In fact, in a an environment dominated by friction, the answer might not be obvious. To find the answer analytically, recall that a rigid body is particular collection of particles. Let us decompose the force acting on particle $i$ into $\vec F_i^{ext}$ which is due to particles external to the system and $\sum_j\vec F_{ij}$, where $\vec F_{ij}$ is the force on $i$ due to $j$. Hence
$$m_i\ddot{\vec r}_i=\vec F_i=\vec F_i^{ext}+\sum_j{\vec F_{ij}}.$$
Sum over all particles,
$$\sum_im_i\ddot{\vec r}_i=\sum_i\vec F_i^{ext}+\sum_{ij}{\vec F_{ij}},$$
use the fact that internal forces cancel up (third Newton's law), $\sum_j\vec F_{ij}=0$, and use the definition of the centre of mass vector, $\vec R_{cm}$,
$$\sum_im_i\ddot{\vec r}_i=\frac{d^2}{dt^2}\sum_im_i\vec r_i=M\ddot{\vec R}_{cm},$$
where $M$ is the total mass of the system.
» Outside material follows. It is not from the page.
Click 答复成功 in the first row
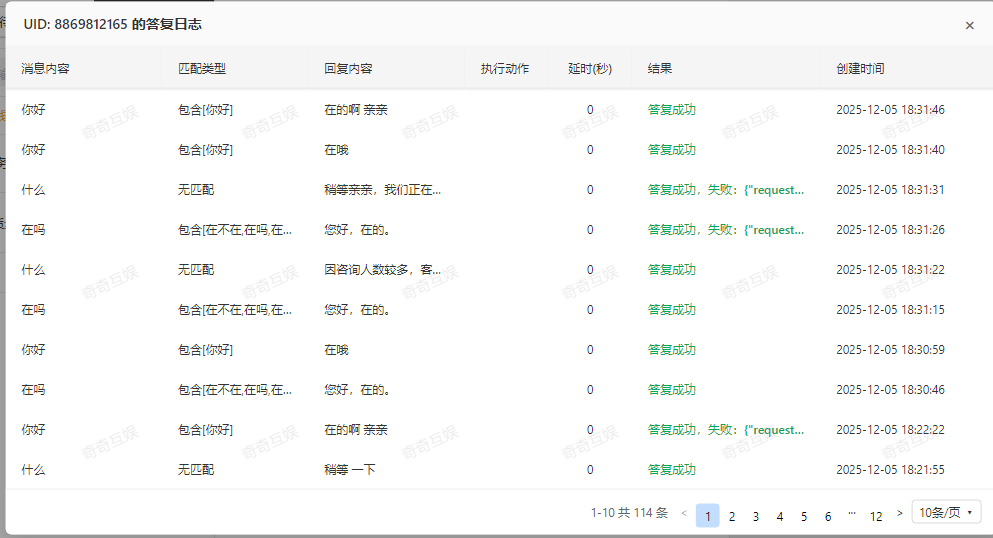The image size is (993, 538). 672,110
Therefore
$$M\ddot{\vec R}_{cm}=\vec F^{ext},$$
where $\vec F^{ext}$ is the total external force acting on the system. As you can see, the centre of mass has acceleration in the same direction as the (total) external force. This video shows clearly how force and centre of mass translation are in the same direction even though the force was not applied into the centre of mass.